A reliable supply of blood is essential for any hospital doing surgical interventions like those carried out on our hospital ships. During some surgeries, like the huge tumour removals that are sometimes performed, patients can lose a number of units of blood which need to be replaced by transfusion.
They do keep a small supply in traditional refrigerated storage like most blood banks, but they also keep hundreds of units of blood using a very unique system, that allows the blood to be kept for long periods of time in optimum condition at 37⁰C.
When each new crewmember arrives on the ship they are asked if they would be willing to donate blood. If they say “yes” then the relevant pre-screening is done and their blood type is recorded in the database.
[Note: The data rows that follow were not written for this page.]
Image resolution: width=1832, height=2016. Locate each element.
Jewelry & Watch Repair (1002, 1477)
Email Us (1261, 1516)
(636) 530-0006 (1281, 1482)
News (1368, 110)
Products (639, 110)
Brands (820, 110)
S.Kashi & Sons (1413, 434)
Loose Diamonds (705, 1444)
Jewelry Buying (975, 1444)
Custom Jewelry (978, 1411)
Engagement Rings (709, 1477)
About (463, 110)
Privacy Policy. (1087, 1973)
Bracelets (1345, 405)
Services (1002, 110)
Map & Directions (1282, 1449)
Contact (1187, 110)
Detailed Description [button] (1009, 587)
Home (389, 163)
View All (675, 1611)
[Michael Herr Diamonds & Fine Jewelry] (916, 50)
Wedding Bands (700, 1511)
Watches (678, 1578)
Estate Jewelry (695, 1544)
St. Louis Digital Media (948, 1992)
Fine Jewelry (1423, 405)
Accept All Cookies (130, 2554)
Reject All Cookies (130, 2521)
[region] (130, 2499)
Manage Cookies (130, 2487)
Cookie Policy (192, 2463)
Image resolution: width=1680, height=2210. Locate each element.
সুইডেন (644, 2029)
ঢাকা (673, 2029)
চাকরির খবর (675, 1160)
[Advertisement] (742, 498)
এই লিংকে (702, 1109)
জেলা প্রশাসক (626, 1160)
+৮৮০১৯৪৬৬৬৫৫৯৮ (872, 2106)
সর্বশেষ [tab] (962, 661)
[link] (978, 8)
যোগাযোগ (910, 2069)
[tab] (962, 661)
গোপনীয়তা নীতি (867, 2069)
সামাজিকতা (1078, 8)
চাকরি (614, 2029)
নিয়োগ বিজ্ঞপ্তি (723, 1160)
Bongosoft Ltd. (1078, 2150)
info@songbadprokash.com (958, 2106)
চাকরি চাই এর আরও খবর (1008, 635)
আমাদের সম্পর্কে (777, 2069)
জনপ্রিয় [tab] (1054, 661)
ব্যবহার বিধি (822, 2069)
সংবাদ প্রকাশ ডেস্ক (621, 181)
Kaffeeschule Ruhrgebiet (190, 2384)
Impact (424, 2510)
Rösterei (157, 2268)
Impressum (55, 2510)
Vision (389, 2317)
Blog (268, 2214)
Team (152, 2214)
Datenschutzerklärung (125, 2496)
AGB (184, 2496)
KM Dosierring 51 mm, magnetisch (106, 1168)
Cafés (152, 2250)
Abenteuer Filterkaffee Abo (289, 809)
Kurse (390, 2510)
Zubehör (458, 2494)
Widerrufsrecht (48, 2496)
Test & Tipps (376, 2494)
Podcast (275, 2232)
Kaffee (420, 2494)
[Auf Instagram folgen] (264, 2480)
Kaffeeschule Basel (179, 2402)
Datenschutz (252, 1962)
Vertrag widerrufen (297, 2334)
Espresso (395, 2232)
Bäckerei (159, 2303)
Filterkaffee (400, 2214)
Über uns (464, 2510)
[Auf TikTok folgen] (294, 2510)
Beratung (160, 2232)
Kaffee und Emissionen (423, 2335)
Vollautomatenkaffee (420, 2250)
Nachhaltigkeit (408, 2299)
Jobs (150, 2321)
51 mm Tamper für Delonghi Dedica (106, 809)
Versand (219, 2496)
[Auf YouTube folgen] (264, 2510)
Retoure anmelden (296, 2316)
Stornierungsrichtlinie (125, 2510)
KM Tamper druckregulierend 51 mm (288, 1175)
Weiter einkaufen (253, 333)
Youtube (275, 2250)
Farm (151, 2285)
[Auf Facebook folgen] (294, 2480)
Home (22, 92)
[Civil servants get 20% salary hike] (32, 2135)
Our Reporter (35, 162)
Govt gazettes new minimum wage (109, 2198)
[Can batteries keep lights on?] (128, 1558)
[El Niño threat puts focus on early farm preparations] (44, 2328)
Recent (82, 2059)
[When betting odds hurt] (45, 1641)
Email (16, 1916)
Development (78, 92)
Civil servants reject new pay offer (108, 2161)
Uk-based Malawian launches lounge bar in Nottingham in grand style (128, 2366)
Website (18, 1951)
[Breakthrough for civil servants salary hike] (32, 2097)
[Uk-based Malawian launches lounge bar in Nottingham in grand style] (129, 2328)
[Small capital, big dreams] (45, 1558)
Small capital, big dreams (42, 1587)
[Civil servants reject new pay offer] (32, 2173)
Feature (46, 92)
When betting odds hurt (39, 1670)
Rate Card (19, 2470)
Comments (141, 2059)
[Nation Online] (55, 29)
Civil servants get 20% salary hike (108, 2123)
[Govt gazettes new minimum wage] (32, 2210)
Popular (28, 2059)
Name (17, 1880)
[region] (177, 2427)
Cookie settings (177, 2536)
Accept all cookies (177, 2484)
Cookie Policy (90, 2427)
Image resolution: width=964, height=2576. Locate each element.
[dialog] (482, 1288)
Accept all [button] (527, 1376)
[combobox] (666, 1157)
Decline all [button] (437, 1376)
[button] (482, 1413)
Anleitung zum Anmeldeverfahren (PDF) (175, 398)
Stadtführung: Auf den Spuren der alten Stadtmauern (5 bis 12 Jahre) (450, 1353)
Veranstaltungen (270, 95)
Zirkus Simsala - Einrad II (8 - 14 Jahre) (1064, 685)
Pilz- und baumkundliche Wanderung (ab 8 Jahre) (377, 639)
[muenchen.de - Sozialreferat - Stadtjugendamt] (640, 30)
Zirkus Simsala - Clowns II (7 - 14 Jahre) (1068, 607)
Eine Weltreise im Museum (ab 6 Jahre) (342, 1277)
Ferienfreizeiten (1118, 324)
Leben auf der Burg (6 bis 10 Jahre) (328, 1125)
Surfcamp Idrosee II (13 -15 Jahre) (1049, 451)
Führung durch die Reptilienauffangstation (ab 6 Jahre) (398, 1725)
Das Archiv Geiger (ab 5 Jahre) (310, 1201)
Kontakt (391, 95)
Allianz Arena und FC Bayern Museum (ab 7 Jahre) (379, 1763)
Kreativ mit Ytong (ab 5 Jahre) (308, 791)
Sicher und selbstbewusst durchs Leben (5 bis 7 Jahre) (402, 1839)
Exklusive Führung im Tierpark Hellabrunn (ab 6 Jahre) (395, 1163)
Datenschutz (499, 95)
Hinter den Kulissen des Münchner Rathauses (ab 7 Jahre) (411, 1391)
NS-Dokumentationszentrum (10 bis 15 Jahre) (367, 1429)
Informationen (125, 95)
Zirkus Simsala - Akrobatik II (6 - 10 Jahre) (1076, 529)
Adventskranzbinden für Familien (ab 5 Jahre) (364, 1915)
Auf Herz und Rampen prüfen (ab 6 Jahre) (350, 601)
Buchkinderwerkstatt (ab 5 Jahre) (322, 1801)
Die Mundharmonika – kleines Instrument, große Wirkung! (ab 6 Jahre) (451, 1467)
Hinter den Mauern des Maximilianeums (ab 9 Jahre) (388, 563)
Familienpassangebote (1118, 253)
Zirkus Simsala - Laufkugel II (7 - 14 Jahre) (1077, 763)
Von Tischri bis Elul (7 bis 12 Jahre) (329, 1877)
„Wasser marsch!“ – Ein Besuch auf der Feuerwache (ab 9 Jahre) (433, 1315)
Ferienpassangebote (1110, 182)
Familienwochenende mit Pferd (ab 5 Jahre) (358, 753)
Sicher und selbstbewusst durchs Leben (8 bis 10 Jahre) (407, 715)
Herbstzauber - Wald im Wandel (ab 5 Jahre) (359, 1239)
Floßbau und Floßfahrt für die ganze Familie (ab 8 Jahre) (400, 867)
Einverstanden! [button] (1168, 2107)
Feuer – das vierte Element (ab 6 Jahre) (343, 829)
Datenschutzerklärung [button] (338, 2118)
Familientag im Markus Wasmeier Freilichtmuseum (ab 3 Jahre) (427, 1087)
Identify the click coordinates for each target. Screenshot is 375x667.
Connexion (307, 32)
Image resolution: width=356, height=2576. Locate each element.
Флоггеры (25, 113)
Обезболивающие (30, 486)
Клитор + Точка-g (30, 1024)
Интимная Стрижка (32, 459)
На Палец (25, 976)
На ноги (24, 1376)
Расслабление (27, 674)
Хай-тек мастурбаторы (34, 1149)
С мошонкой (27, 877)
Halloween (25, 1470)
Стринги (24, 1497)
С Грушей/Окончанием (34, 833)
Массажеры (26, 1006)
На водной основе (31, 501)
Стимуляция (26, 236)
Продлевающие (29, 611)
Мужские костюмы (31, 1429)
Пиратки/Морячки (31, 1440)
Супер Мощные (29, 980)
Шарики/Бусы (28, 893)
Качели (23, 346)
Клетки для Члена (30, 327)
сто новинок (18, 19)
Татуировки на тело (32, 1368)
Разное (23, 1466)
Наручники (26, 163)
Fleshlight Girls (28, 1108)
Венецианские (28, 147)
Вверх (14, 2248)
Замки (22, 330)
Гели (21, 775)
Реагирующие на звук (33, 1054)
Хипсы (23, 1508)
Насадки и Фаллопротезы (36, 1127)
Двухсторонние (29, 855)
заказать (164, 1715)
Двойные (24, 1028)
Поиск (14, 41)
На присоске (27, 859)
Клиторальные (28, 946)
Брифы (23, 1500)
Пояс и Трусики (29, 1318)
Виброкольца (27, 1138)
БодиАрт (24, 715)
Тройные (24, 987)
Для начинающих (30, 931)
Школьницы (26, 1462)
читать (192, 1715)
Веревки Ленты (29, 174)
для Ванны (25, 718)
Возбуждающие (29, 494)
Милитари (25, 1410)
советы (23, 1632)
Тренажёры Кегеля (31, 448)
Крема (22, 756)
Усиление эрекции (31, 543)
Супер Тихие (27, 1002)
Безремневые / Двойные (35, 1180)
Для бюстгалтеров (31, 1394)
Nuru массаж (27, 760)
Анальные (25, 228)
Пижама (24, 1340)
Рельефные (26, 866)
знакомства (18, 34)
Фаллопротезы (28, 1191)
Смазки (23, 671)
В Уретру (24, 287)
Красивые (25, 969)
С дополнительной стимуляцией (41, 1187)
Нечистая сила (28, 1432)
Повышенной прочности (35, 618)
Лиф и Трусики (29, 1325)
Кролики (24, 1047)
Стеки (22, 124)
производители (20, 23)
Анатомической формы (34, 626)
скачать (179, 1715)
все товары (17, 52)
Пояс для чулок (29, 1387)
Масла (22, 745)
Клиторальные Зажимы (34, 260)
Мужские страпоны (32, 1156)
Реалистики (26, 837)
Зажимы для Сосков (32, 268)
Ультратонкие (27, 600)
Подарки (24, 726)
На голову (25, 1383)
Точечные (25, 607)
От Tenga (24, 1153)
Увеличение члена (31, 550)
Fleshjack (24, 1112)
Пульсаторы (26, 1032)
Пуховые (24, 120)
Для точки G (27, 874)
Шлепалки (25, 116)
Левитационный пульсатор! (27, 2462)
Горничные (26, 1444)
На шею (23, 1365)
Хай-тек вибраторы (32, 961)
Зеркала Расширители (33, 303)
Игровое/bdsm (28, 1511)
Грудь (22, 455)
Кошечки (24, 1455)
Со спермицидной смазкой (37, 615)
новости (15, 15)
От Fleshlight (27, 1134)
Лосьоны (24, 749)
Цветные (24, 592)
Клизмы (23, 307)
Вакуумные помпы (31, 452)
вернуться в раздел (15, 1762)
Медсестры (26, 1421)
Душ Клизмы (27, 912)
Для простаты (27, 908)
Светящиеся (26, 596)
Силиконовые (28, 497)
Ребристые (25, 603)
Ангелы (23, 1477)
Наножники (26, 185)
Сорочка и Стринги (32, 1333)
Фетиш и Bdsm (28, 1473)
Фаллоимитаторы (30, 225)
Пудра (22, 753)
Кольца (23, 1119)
Whenever a certain type of blood is needed the next crewmember on the list is called to come and donate right then and there. This way the hospital has hundreds of units of blood available at any one time so there is never a shortage!
Interesting fact: Oddly enough in West Africa blood type B+ is more common than it is in other parts of the world so crewmembers with B+ get called on slightly more often to donate!
Most blood donors never get to meet the people who receive their blood but sometimes the crew do find out where theirs went. One such case was that of Hasanatu who comes from a remote area of Guinea and had a huge facial tumour removed. Because of the size and location of the tumour the surgeons knew that she was going to lose a lot of blood, so the night before the operation 9 crewmembers were called on to give blood in preparation for the surgery.
When Hasanatu found out that 9 people from 5 different countries (Germany, Mexico, Netherlands, New Zealand & United States) had given their blood for her surgery she asked if she could meet them. Not everyone could make it but 6 of the blood donors gathered on the dock to take a photo with Hasanatu. She shook each ones hand and said “djarama”, which means thank you in Pular her native language.